Non solo, nel corso del procedimento emergeva che egli non aveva raggiunto gli obblighi formativi neanche nei trienni 2008/2010 e 2011/2013. Né era pervenuta alcuna richiesta di esonero. A questo punto il CDD riteneva che l’avvocato avesse tenuto una “condotta di apatia ed indifferenza verso la formazione”. E così, anche alla luce del “comportamento complessivo tenuto dall’incolpato anche nel procedimento disciplinare”, l’esistenza di precedenti disciplinari e, infine, “l’impossibilità di ravvisare pentimento o riconoscimento della propria responsabilità”, gli irrogava la sanzione disciplinare della sospensione dall’esercizio della professione forense per due mesi.
Proposto ricorso, il legale lamentava l’eccessività della sanzione chiedendo di essere sottoposto alla diversa misura della censura.

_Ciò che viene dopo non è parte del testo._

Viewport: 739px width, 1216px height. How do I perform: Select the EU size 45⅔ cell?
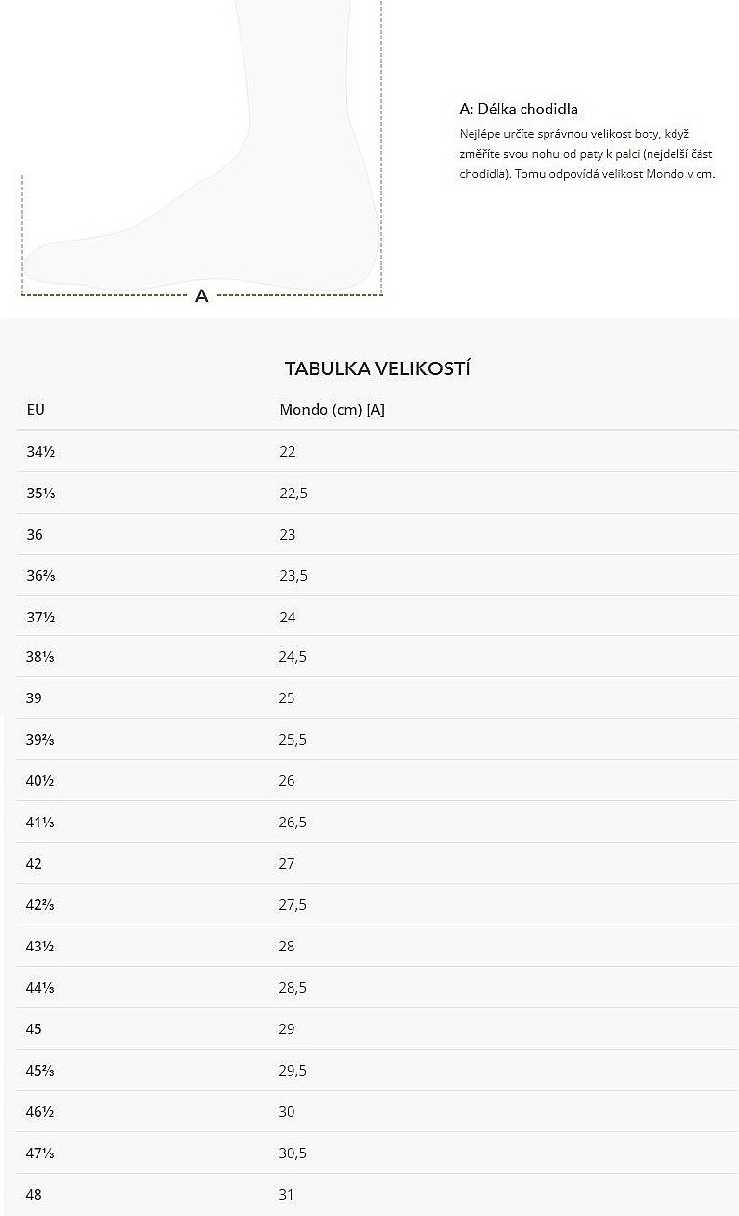40,1070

Il Cnf per prima cosa ricorda come la sanzione sia conseguenza di una complessiva valutazione dei fatti che riguarda, a titolo esemplificativo, la gravità dei comportamenti contestati, il grado della colpa o l’eventuale sussistenza del dolo e la sua intensità, nonché il comportamento dell’incolpato precedente e successivo al fatto e la condotta processuale. E che il CDD della Liguria ha applicato tali criteri “non rispondendo al vero l’affermazione difensiva per cui unica circostanza valutata siano stati i ‘precedenti’ analoghi del ricorrente, atteso che l’Organo disciplinare, nella determinazione della sanzione, ha avuto riguardo oltre che al fatto storico nella sua materialità altresì al comportamento complessivo tenuto dall’incolpato, anche nel corso del procedimento disciplinare”.
Il Collegio ricorda poi che l’avvocato deve curare costantemente la preparazione professionale, “conservando e accrescendo le conoscenze con particolare riferimento ai settori di specializzazione e a quelli di attività prevalente”. In particolare, il dovere di competenza di cui all’art. 14 CDF – che costituisce il presupposto dell’obbligo di aggiornamento professionale previsto dall’art. 15 CDF – ha la finalità di “garantire la parte assistita che l’accettazione dell’incarico da parte dell’avvocato implicitamente racchiuda il possesso di quella preparazione professionale acquisita, appunto, con la regolare frequenza delle attività di aggiornamento”. La norma deontologica, conclude il Consiglio, “è pertanto posta a tutela della collettività, e non già del prestigio della professione, in quanto garantisce la qualità e la competenza dell’iscritto all’albo ai fini del concorso degli avvocati al corretto svolgimento della funzione giurisdizionale”.